Export the PSS padding functions.
(system/keymaster is using them now.)
Change-Id: I8fba501005b9318b7d3a76bf1715fb772b23c49d
Reviewed-on: https://boringssl-review.googlesource.com/4092
Reviewed-by: Adam Langley <agl@google.com>
diff --git a/crypto/rsa/internal.h b/crypto/rsa/internal.h
index aa3a982..3dd4f04 100644
--- a/crypto/rsa/internal.h
+++ b/crypto/rsa/internal.h
@@ -113,15 +113,6 @@
int RSA_padding_check_none(uint8_t *to, unsigned to_len, const uint8_t *from,
unsigned from_len);
-/* RSA_verify_PKCS1_PSS_mgf1 */
-int RSA_verify_PKCS1_PSS_mgf1(RSA *rsa, const uint8_t *mHash,
- const EVP_MD *Hash, const EVP_MD *mgf1Hash,
- const uint8_t *EM, int sLen);
-
-int RSA_padding_add_PKCS1_PSS_mgf1(RSA *rsa, uint8_t *EM, const uint8_t *mHash,
- const EVP_MD *Hash, const EVP_MD *mgf1Hash,
- int sLen);
-
/* RSA_private_transform calls either the method-specific |private_transform|
* function (if given) or the generic one. See the comment for
* |private_transform| in |rsa_meth_st|. */
diff --git a/include/openssl/rsa.h b/include/openssl/rsa.h
index 18556c2..7bb9fd5 100644
--- a/include/openssl/rsa.h
+++ b/include/openssl/rsa.h
@@ -285,6 +285,36 @@
* otherwise. */
OPENSSL_EXPORT int RSA_recover_crt_params(RSA *rsa);
+/* RSA_verify_PKCS1_PSS_mgf1 verifies that |EM| is a correct PSS padding of
+ * |mHash|, where |mHash| is a digest produced by |Hash|. |EM| must point to
+ * exactly |RSA_size(rsa)| bytes of data. The |mgf1Hash| argument specifies the
+ * hash function for generating the mask. If NULL, |Hash| is used. The |sLen|
+ * argument specifies the expected salt length in bytes. If |sLen| is -1 then
+ * the salt length is the same as the hash length.

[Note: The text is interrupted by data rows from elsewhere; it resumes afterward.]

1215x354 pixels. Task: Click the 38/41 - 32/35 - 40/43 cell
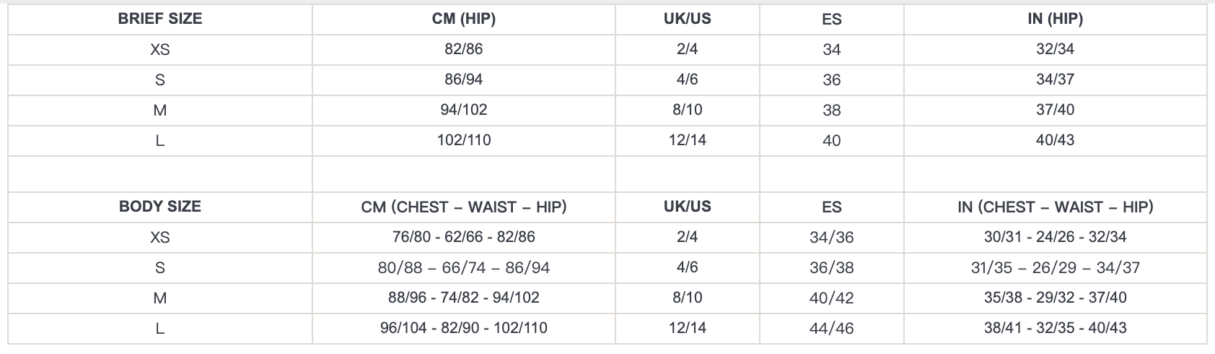pos(1056,328)
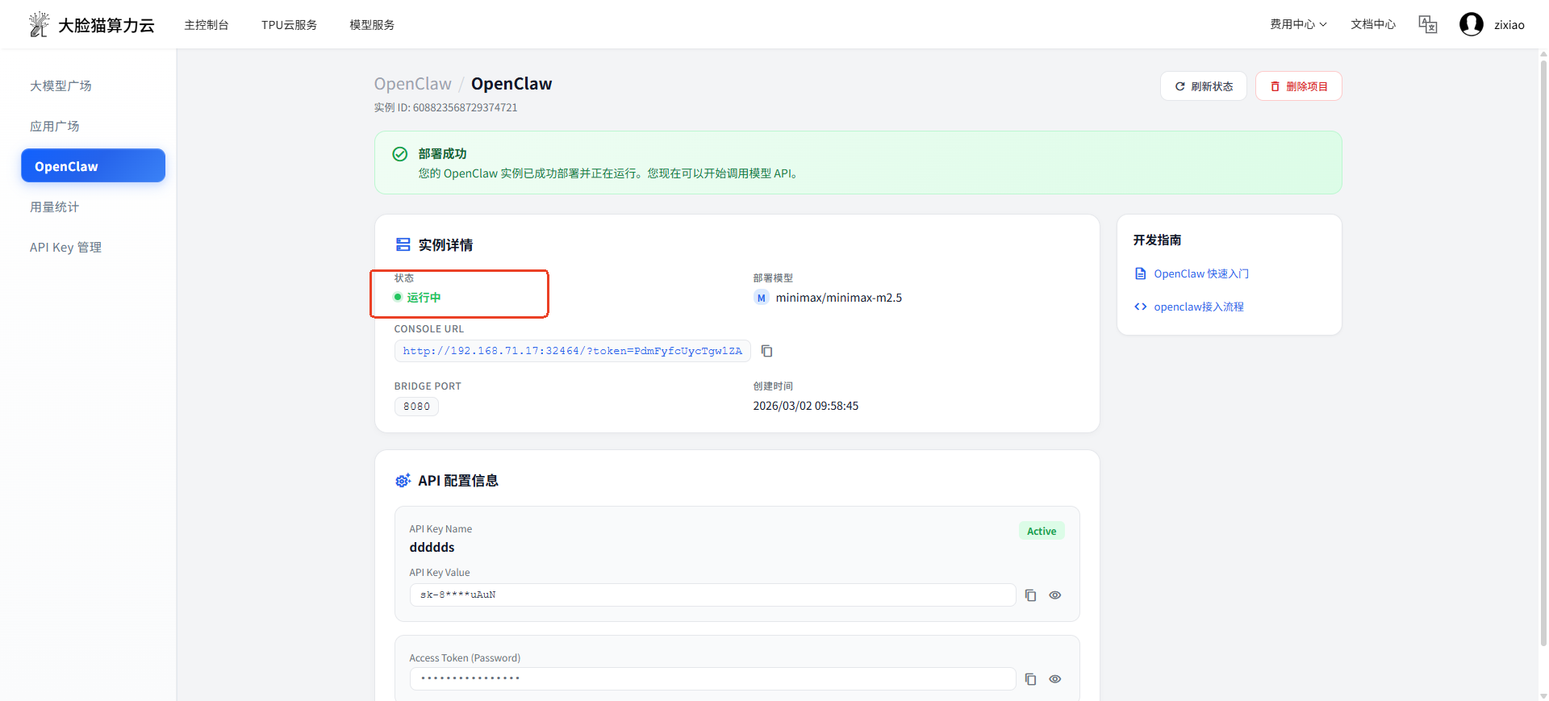Expand the 费用中心 dropdown

click(x=1297, y=24)
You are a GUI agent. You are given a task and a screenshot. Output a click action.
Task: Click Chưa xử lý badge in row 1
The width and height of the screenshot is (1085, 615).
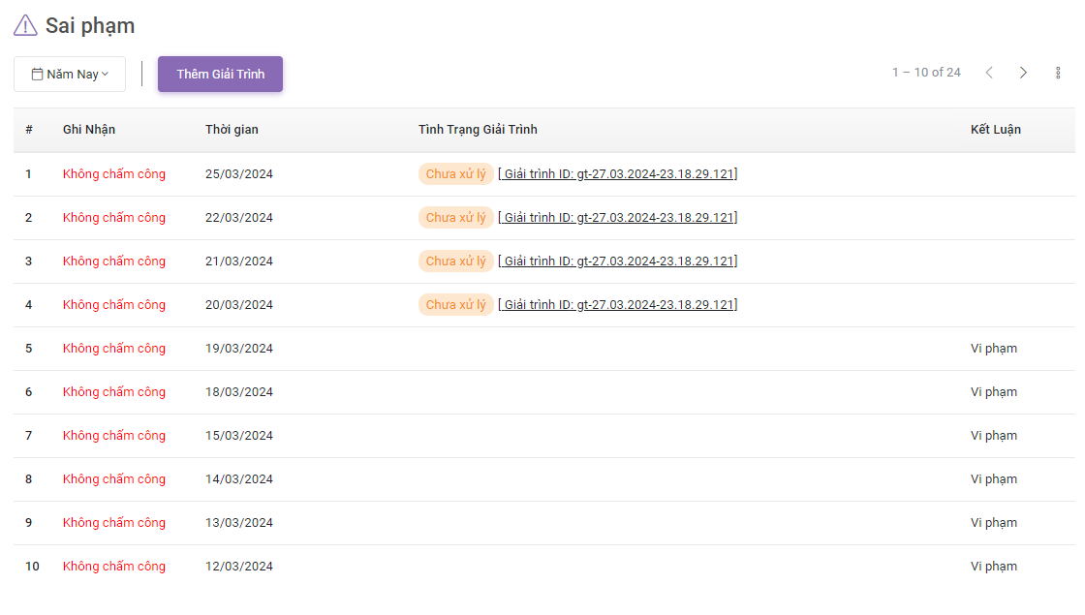pyautogui.click(x=455, y=174)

If -2, then the salt length
+ * is maximal and is taken from the size of |EM|.
+ *
+ * It returns one on success or zero on error. */
+OPENSSL_EXPORT int RSA_verify_PKCS1_PSS_mgf1(RSA *rsa, const uint8_t *mHash,
+ const EVP_MD *Hash,
+ const EVP_MD *mgf1Hash,
+ const uint8_t *EM, int sLen);
+
+/* RSA_padding_add_PKCS1_PSS_mgf1 writes a PSS padding of |mHash| to |EM|,
+ * where |mHash| is a digest produced by |Hash|. |RSA_size(rsa)| bytes of
+ * output will be written to |EM|. The |mgf1Hash| argument specifies the hash
+ * function for generating the mask. If NULL, |Hash| is used. The |sLen|
+ * argument specifies the expected salt length in bytes. If |sLen| is -1 then
+ * the salt length is the same as the hash length. If -2, then the salt length
+ * is maximal given the space in |EM|.
+ *
+ * It returns one on success or zero on error. */
+OPENSSL_EXPORT int RSA_padding_add_PKCS1_PSS_mgf1(RSA *rsa, uint8_t *EM,
+ const uint8_t *mHash,
+ const EVP_MD *Hash,
+ const EVP_MD *mgf1Hash,
+ int sLen);
+
+
/* ASN.1 functions. */